One thing I got out of most of those responses was that they apparently never went beyond whatever city they were in and visited the sticks.

Ah, that makes more sense. I know what you mean now. Yeah lots of restaurants serve various butter based spreads with things like hazelnuts, pumpkin, and what not. Those definitely can be sweet.

I work with a lot of Scandinavians, and the shift in scale throws many of them when they first come here. I have a quick comparison I use to try to help them establish a new perspective: this city (the metro area, actually) is more than half the size of Denmark, and has a higher population.

I’ve never seen gas pumps at the school itself, but it wouldn’t surprise me. The other stuff is all common enough. Even tiny little schools that can barely field a football team at all generally have bleachers at the football field. The area under them tends to be less private than the movies would have you believe, though (not to mention messier).

I’m guessing that person wasn’t talking about overall environmental efforts like rercycling et al. Rather I suspect his reaction was a side effect of the United States being huge. Relative to a built-up and more densely populated Europe, our National and State Park system or even just the managed wildlands of the BLM are immense. 27% of the U.S. falls under some category of protected area - 1,000,000+ sq. miles or ~five Frances ;).

Flip-flopping the OP, what about Europe.

No, or at best rare, free toilets. We were there for 28 days and probably spent $60 on peeing. It was .5 euros a leak, if not more. One place in Hungry wanted a euro, about $1.35.

This was a good surprise, the number of really attractive young ladies. I thought Italy was a girl watchers paradise.

How long it took to get anywhere on the highways. Part of our time was spent on a tour by bus (Berlin, Dresden, Prague, Vienna, Budapest, Krakow, Warsaw).

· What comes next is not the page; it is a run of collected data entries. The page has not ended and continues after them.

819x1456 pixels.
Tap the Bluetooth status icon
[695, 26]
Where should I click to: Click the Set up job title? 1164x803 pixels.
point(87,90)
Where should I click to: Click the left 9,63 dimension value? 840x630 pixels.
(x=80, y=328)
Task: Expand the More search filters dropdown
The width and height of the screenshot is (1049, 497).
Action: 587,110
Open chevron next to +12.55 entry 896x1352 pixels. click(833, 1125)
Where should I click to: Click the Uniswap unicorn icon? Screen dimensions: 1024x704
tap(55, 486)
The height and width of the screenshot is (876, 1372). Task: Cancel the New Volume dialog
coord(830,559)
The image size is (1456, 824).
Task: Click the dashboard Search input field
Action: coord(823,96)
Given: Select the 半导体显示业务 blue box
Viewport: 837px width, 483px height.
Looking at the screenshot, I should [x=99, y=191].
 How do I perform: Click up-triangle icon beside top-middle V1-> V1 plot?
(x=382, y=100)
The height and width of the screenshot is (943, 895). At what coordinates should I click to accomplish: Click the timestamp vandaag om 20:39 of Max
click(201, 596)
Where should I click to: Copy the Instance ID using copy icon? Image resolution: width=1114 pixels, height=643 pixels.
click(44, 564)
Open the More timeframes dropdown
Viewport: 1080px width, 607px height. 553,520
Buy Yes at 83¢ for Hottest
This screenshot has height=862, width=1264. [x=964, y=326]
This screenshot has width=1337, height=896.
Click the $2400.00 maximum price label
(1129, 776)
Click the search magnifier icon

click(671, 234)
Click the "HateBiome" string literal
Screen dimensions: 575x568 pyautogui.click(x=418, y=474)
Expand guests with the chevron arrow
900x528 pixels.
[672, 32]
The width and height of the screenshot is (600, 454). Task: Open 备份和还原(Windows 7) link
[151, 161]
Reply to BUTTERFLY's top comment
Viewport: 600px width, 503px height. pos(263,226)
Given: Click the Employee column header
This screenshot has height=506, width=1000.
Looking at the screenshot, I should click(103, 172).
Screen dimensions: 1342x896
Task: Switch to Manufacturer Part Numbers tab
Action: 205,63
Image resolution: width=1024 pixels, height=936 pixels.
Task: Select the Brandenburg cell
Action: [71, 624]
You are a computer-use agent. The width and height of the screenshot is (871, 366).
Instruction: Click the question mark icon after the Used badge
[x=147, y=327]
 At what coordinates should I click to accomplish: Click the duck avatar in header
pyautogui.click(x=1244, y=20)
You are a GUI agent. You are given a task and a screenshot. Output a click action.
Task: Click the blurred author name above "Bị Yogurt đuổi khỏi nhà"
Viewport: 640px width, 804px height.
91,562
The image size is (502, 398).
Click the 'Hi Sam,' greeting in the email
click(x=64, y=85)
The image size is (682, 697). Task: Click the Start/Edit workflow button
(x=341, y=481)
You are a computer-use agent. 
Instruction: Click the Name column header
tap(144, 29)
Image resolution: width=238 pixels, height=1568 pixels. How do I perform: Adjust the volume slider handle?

It was kind of fun watching the scenery but it seemed to take forever.

Another great thing that I sort of already knew but wasn’t ready for the reality of. They got old stuff that’s incredible. In the US a 150 year old church is a tourist destination. In Europe it’s still called the, “new church,” by the locals.

You have to pay for water with your meal and no refills on coffee.

When you order lasagne, for instance, you get lasagne. No bread, no garnish, no veggies, no nuttin’ else.

IIRC, “sweet cream butter” is made from cream that hasn’t been cultured (i.e., soured), and thus is sweeter in taste than butter made with cultured cream.

Regarding poor public transit, a lot of the US has a lot of suburbs and sprawl. This tends to spread everything out which make public transit less efficient. In some places public transit is seen as something used by poors to get from their welfare office to their drug dealer and neighborhoods can get rather NIMBY about it.

Right now they are trying to get high speed rail in California, but a lot of weathy locals are going apeshit about it. Nobody in Palo Alto wants to live next to more train tracks and people fret their tax dollars are going to fund some state boondoggle. :frowning:

Double post

Very interesting. While some did, I wish all of them would have said where the person was from and where they were in the US.

“Americans think 200 years is a long time. Europeans think 200 miles is a long distance.”

Scary - makes me wish that instead of some of the farm ‘land banking’ in the lands right around the Mississippi River they would just hook the smaller farms together and run cows on grazing land again. Do the round up and branding of the calves, and then the fall round up and separating out the ones to go off to market. I know that if we had more grass fed beef available instead of grain fed I would prefer to buy it.

Whenever I would show Czechs photos of the north shore of Wisconsin, they’d say “Oh, that’s a national park, right?” They couldn’t believe such wilderness could exist otherwise.

Of course, you can drive drunk in America (or anywhere else, for that matter). It isn’t physically impossible. You’d just better pray you don’t get caught and/or kill yourself and/or someone else.

It’s strictly illegal and the laws are enforced as efficiently as possible. The situation is completely different in Russia, where drunk driving may be illegal but nobody gives a good goddamn.